Writing Functions in Python

This article was translated using AI.

Docstring

What the function does.
Arguments it accepts.
Return values.
Errors it intentionally raises.
Any other notes you want to record about the function.

Docstring Formats

Google Style
Numpydoc
reStructuredText
EpyText

Google Style

def function(arg_1, arg_2 = 42):
    """Description of what the function does.

    Args:
        arg_1 (str): Description of arg_1 that can break onto the next line if needed.
        arg_2 (int, optional): Write optional when an argument has a default value.

    Returns:
        bool: Optional description of the return value
        Extra lines are not indented.

    Raises:
        ValueError: Include any error types that the function intentionally raises.

    Notes:
        See https://www.datacamp.com/community/tutorials/docstrings-python
    """

Numpydoc

def function(arg_1, arg_2=42):
    """
    Description of what the function does.

    Parameters
    ----------
    arg_1 : expected type of arg_1
        Description of arg_1
    arg_2 : int, optional
        Write optional when an argument has a default value.
        Default=42.

    Returns
    -------
    The type of the return value
        Can include a description of the return value.
        Replace "Returns" with "Yields" if this function is a generator.
    """

Retrieving Docstrings

def the_answer():
    """Return the answer to life, the universe, and everything.

    Returns:
        int
    """

You can read a function’s docstring with function.__doc__.

import inspect
docstring = inspect.getdoc(pd.read_csv)

Don’t Repeat Yourself (DRY)

train = pd.read_csv("train.csv")
train_y = train["labels"].values
train_x = train[col for col in train.columns if col != "labels"].values
train_pca = PCA(n_components=2).fit_transform(train_x)
plt.scatter(train_pca[:, 0], train_pca[:, 1])

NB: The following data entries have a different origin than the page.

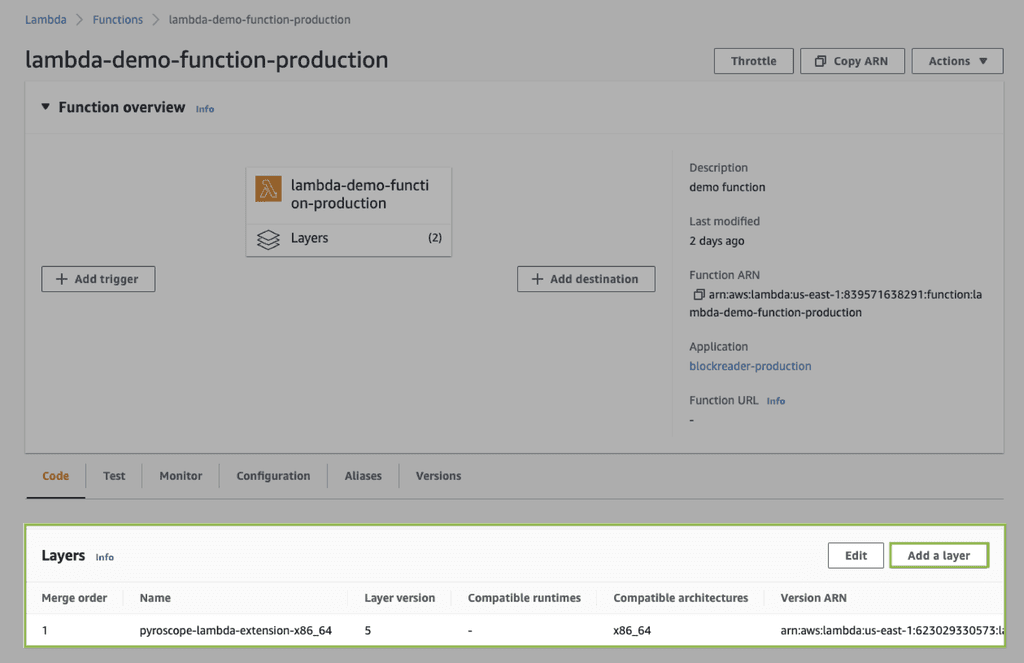The height and width of the screenshot is (663, 1024).
Task: Open the Actions dropdown menu
Action: click(x=957, y=61)
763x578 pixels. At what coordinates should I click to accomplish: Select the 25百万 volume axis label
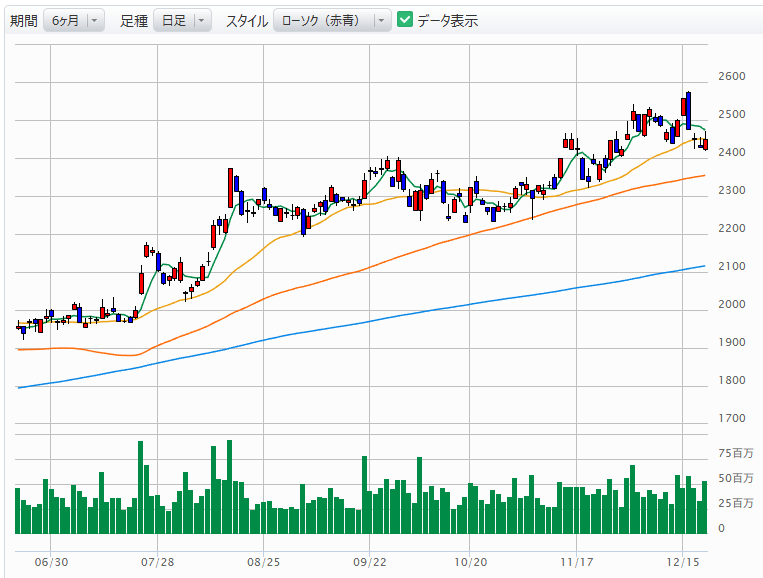point(735,503)
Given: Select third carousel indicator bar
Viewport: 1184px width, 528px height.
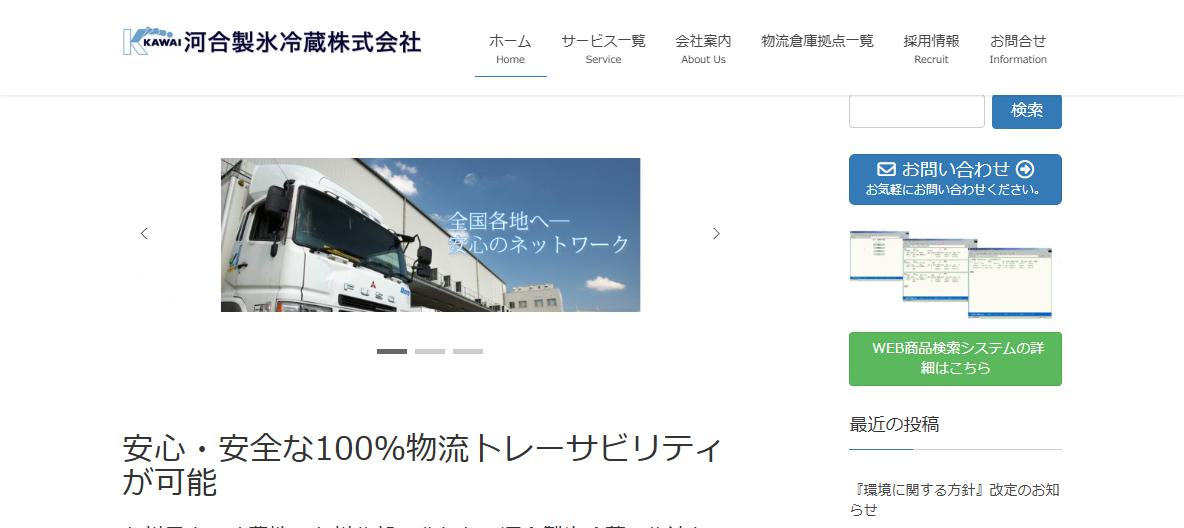Looking at the screenshot, I should click(467, 351).
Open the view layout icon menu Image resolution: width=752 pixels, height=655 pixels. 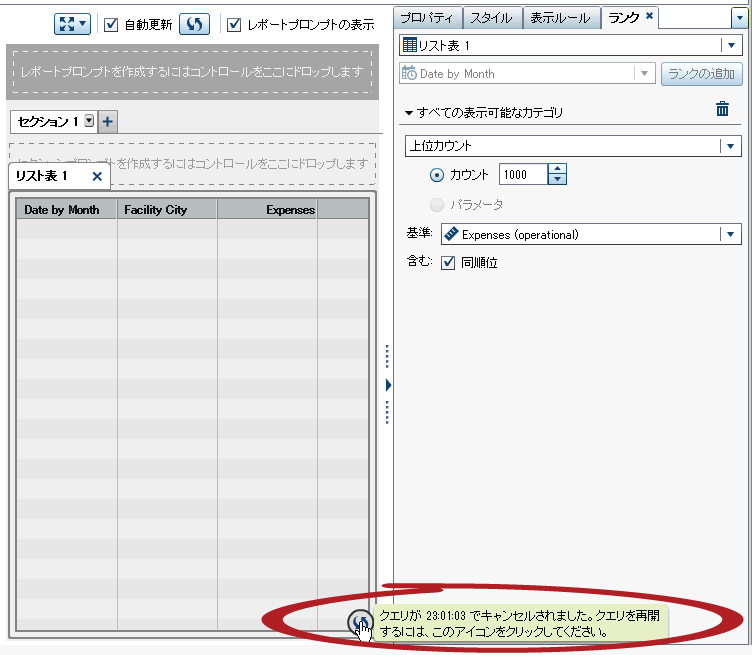pyautogui.click(x=72, y=24)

val = pd.read_csv("val.csv")
val_y = val["labels"].values
val_x = val[col for col in val.columns if col != "labels"].values
val_pca = PCA(n_components=2).fit_transform(val_x)
plt.scatter(val_pca[:, 0], val_pca[:, 1])

test = pd.read_csv("test.csv")
test_y = test["labels"].values
test_x = test[col for col in test.columns if col != "labels"].values
test_pca = PCA(n_components=2).fit_transform(test_x)
plt.scatter(test_pca[:, 0], test_pca[:, 1])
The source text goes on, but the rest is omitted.